Members of Icelandic pension funds Sameinaði and Stafir have approved the proposed merger of the two funds at extraordinary general meetings late last week, and the merged pension fund has been named Birta – the Icelandic word for ‘light’.
The new fund held its inaugural meeting straight after the EGMs of Sameinaði and Stafir – which had been held in two halves of a divided conference room at the Grand Hotel in Reykjavik – at which it named the members of its 10-person supervisory board.
Birta will be the fourth-largest pension fund in Iceland, with more than 18,000 active members and net assets of about ISK310bn (€2.4bn), which equates to around one-tenth of the total assets of all pension funds in the country.
Negotiations on the merger of Sameinaði and Stafir began in early May, and the boards of the two pension funds decided to go ahead formally with plans to join forces at the end of June.
They said they believed the merger would result in a stronger organisation that had more expertise and more robust asset and risk management, as well as lower operating costs and improved services for the benefit of members.
Among the first tasks the pension fund will be tackling, Sameinaði said, is the recruitment of a chief executive and finding a building to house its headquarters.

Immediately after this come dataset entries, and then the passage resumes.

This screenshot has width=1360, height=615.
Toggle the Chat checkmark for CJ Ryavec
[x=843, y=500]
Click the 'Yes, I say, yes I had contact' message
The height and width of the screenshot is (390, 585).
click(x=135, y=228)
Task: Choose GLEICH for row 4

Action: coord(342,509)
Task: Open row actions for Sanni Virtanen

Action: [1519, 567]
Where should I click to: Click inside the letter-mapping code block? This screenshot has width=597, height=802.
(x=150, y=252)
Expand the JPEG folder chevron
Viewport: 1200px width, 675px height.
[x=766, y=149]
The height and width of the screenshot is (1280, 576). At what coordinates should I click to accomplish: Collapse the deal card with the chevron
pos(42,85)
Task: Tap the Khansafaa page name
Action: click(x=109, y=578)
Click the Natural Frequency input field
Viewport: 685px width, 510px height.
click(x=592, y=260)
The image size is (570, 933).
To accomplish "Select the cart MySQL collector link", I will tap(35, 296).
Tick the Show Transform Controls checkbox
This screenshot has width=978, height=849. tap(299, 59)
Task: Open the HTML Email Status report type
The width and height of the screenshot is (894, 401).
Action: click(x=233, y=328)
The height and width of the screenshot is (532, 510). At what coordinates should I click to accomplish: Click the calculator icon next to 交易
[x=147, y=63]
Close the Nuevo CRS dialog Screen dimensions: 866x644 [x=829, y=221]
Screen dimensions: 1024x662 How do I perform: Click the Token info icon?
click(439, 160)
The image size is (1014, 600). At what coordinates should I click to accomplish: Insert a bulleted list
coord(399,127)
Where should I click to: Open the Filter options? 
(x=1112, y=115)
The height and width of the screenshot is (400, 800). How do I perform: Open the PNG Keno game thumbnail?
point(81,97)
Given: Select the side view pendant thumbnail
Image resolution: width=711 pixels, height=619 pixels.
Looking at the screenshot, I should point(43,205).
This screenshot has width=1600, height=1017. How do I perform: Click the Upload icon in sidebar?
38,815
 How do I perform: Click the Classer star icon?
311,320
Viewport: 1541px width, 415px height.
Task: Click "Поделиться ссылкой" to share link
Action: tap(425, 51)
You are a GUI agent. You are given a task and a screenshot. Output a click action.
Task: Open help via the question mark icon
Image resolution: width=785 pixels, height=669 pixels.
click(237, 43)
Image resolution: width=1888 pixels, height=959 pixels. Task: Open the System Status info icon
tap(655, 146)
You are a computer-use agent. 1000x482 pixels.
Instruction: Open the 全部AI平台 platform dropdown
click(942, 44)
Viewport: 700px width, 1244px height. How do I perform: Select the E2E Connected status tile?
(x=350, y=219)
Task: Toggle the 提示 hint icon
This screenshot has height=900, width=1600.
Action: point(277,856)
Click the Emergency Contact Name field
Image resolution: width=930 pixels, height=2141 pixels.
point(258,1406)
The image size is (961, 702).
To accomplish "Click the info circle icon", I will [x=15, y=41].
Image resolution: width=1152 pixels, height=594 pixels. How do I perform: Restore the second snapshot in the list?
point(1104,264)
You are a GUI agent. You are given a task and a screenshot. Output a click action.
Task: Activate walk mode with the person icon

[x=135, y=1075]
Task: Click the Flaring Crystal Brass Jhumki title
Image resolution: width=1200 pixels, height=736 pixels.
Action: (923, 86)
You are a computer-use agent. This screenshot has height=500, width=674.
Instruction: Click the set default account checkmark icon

The merger partners aim to have the new pension fund operational under the Birta name by the end of this year, with all staff physically working under one roof.
The merged pension fund’s supervisory board members on behalf of employees are Gylfi Ingvarsson, Jakob Tryggvason, Unnur María Rafnsdóttir, Viðar Örn Traustason and Sameinaði chairman Thorbjorn Guðmundsson.
For employers, the board members are Stafir chairman Anna Guðný Aradóttir, Davíð Hafsteinsson, Guðrún Jónsdóttir, Ingibjörg Ólafsdóttir and Jón Bjarni Gunnarsson.